Java uses several techniques that help your code run efficiently but that can can negatively affect runtime analysis experiments. The negative effects can typically be avoided with some foresight and planning, however.
JIT Compiler¶
Java code executes in a virtual machine using a technique called Just-In-Time (JIT) compiling, which can cause problems when benchmarking.
In short, the JIT compiler is a system that makes code run more efficiently (faster), but it only activates after the code has been running for a while. That is, your code will run inefficiently for a while (on the order of milliseconds), and then the JIT compiler will kick in and make your code run more efficiently from then on. The issue here is that any runtimes recorded before the JIT compiler activates cannot be compared with runtimes measured after.
One solution to this problem is to make sure you only measure runtimes after the JIT compiler has activated. This can be done by running all of your to-be-measured algorithms several times before you start measuring runtimes. This “warms up” the JIT compiler, optimizing your code, so that when you do measure runtimes, it’s only running the optimized code.
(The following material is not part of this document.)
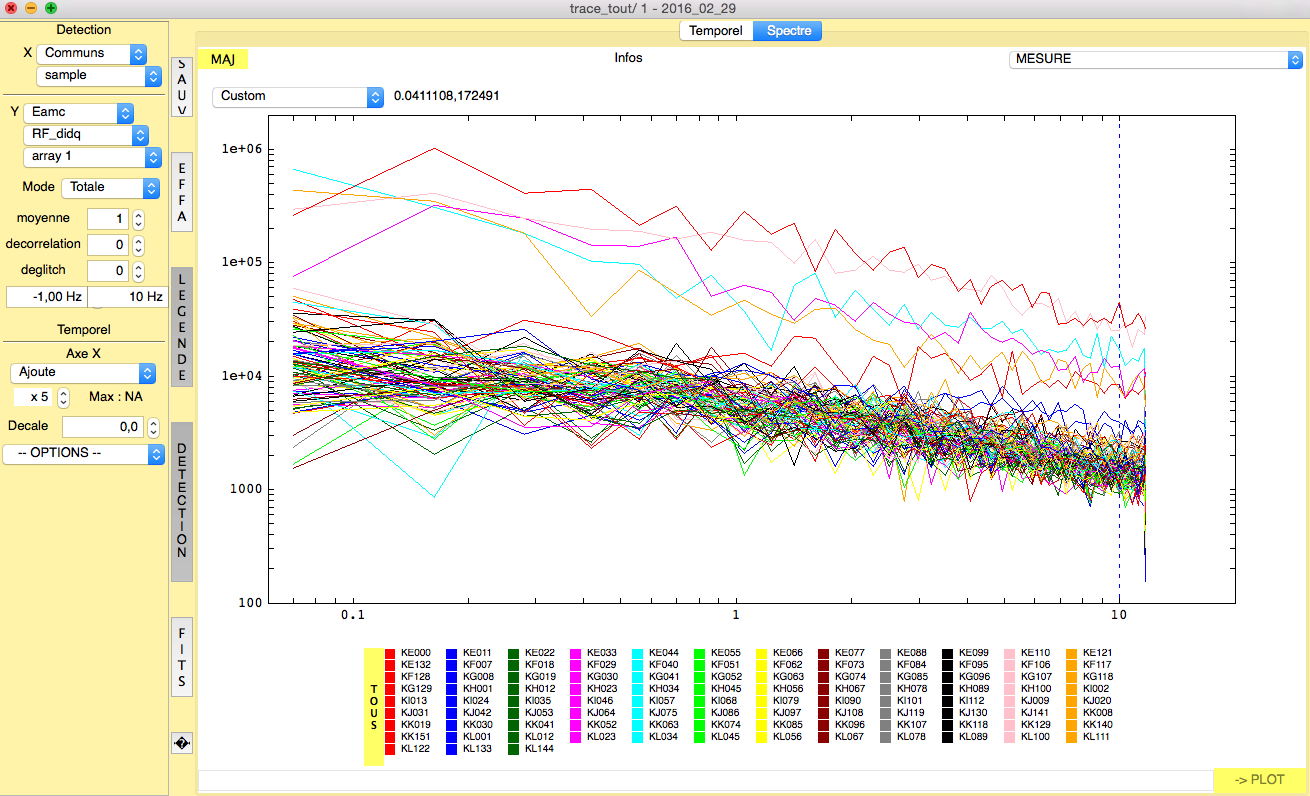Toggle the KE000 red legend entry
Screen dimensions: 1310x796
click(x=414, y=652)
The question becomes: How much is “several times?” There’s no clear answer to that, but I’d say that if you run each algorithm for roughly a second (or maybe half a second) each, that should be sufficient.
“Dead Code” Optimization¶
Another optimization Java performs, that it shares with most compiled languages, removes “dead code” from your program when it is compiled. “Dead code” is code that the compiler determines will not have any affect on the output of the program or its state in any way. For example:
void deadFunc(int x) { int b = x + 5; }
This function takes a value and adds 5 to it, but that computation has no effect on anything outside of the function. The function could thus be optimized away (so that nothing actually happens when it is called) with no effect on the program when it runs. The compiler will do this whenever it can to make the program run faster.
This can be an issue when benchmarking code because in a benchmarking situation, you typically do not have the program do anything with the results of the benchmarked functions. In the case of benchmarking algorithms, you’ll call the algorithm, but you won’t necessarily store its return value, because it isn’t needed for measuring runtime. The compiler may thus determine that your whole algorithm is dead code and optimize it out. That would result in an incorrectly fast runtime (because it takes almost no time to… do nothing).
Keep an eye out for this in your results. If any algorithm appears to always run incredibly fast, and it never gets slower with increasing input size, then you probably have run into dead code elimination. To avoid it in that case, make sure you store the result of the function each time it’s called. You may have to do something like add the result to a list or something as well, though most likely not.